== Data under study ==
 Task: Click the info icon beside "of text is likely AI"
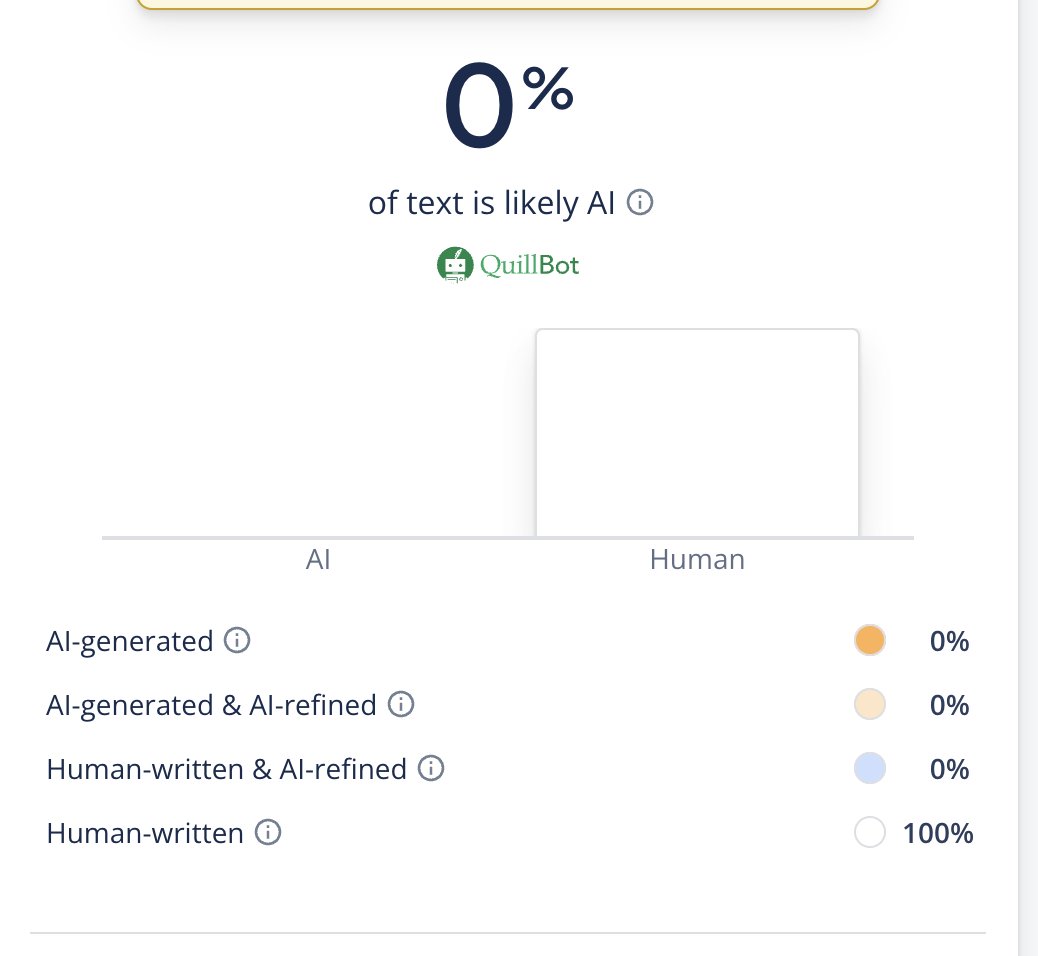tap(640, 203)
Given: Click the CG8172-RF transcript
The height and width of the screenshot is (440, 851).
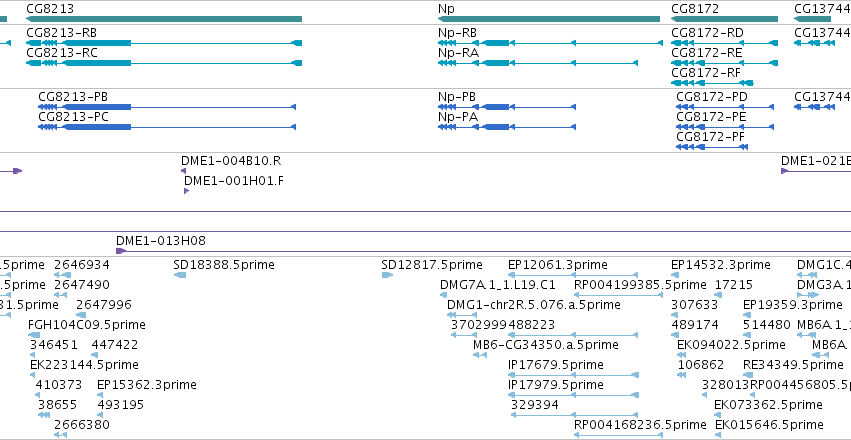Looking at the screenshot, I should point(712,83).
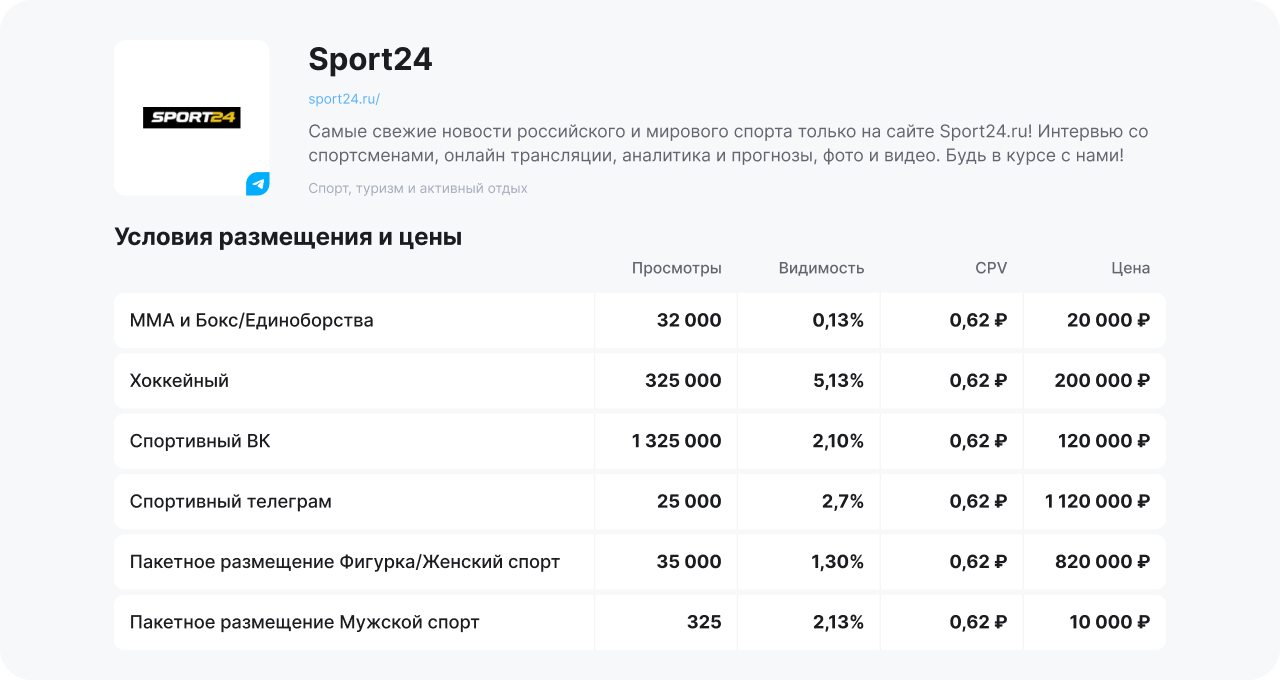Open the sport24.ru link
The width and height of the screenshot is (1280, 680).
(x=344, y=99)
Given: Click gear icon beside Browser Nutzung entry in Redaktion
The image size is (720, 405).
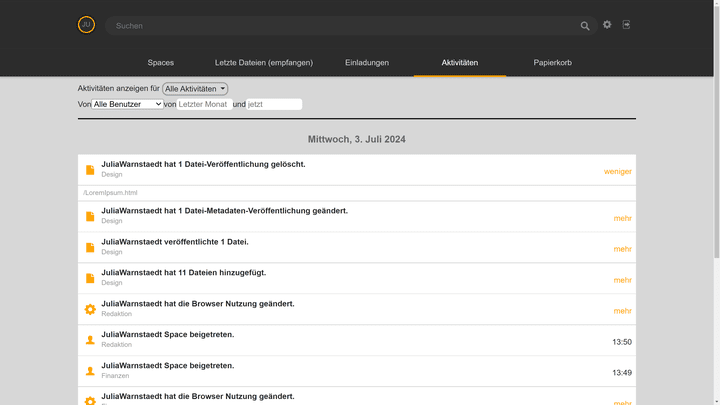Looking at the screenshot, I should [90, 309].
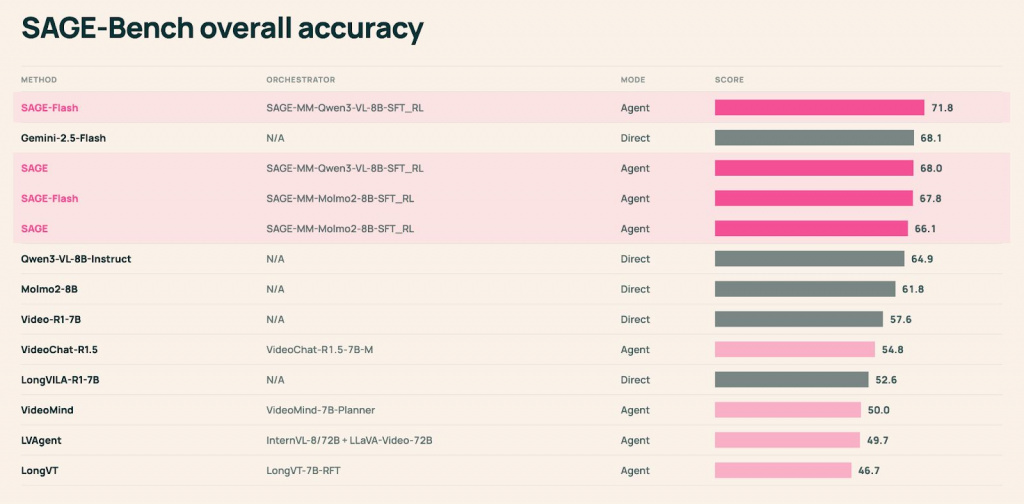Click the Gemini-2.5-Flash method name
The image size is (1024, 504).
click(x=63, y=138)
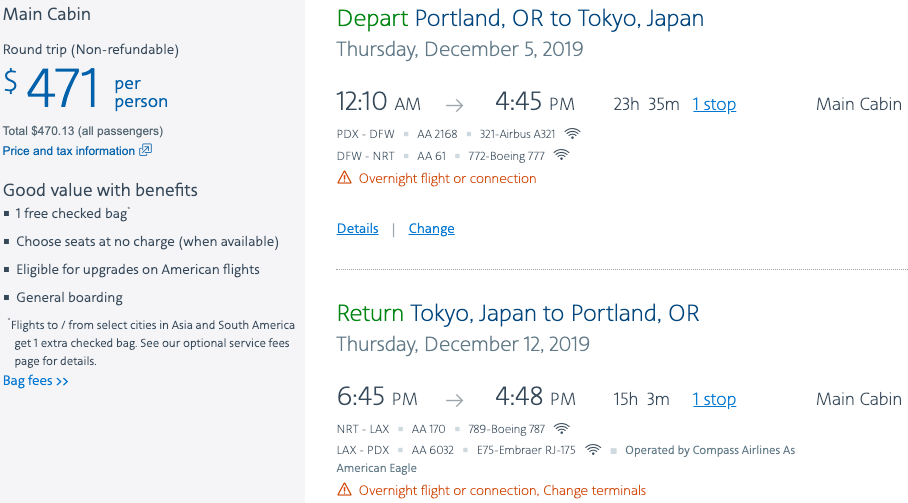Click the $471 per person price
This screenshot has width=908, height=503.
(84, 90)
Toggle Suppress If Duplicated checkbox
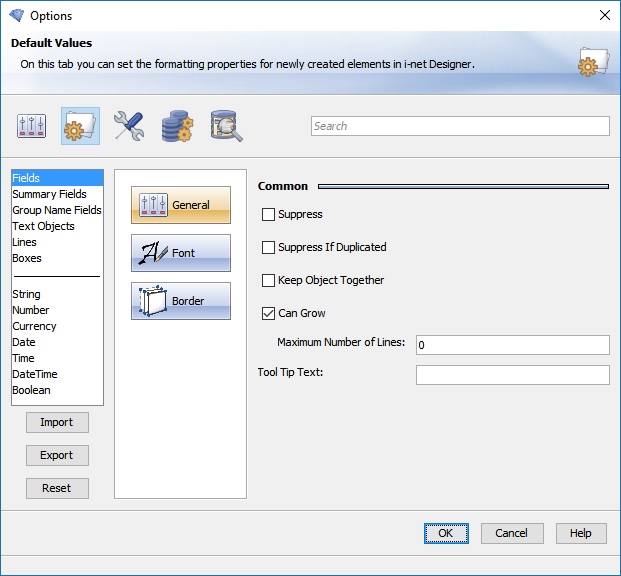 coord(268,247)
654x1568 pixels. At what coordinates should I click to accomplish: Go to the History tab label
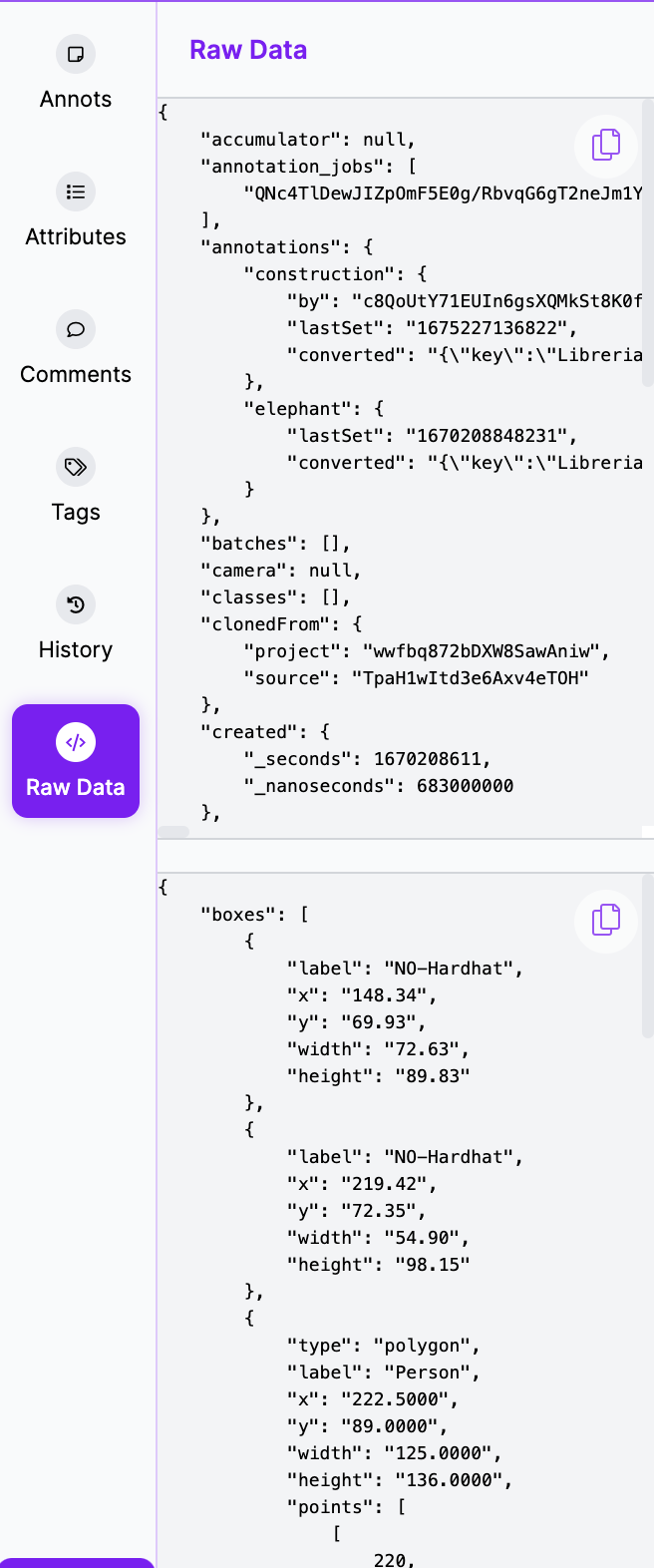[x=76, y=649]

== Task brief ==
Pictures stay out; print everything else in the data exactly.

== Problem solution ==
 Task: Click the info icon beside "of text is likely AI"
tap(640, 203)
Given: Click the CG8172-RF transcript
The height and width of the screenshot is (440, 851).
Looking at the screenshot, I should point(712,83).
Open the sport24.ru link
The width and height of the screenshot is (1280, 680).
(x=344, y=99)
Given: Click gear icon beside Browser Nutzung entry in Redaktion
The image size is (720, 405).
Looking at the screenshot, I should [90, 309].
Click the Gemini-2.5-Flash method name
The image size is (1024, 504).
click(x=63, y=138)
Click the $471 per person price
This screenshot has width=908, height=503.
(84, 90)
Toggle Suppress If Duplicated checkbox
 coord(268,247)
654x1568 pixels. At what coordinates should I click to accomplish: Go to the History tab label
[x=76, y=649]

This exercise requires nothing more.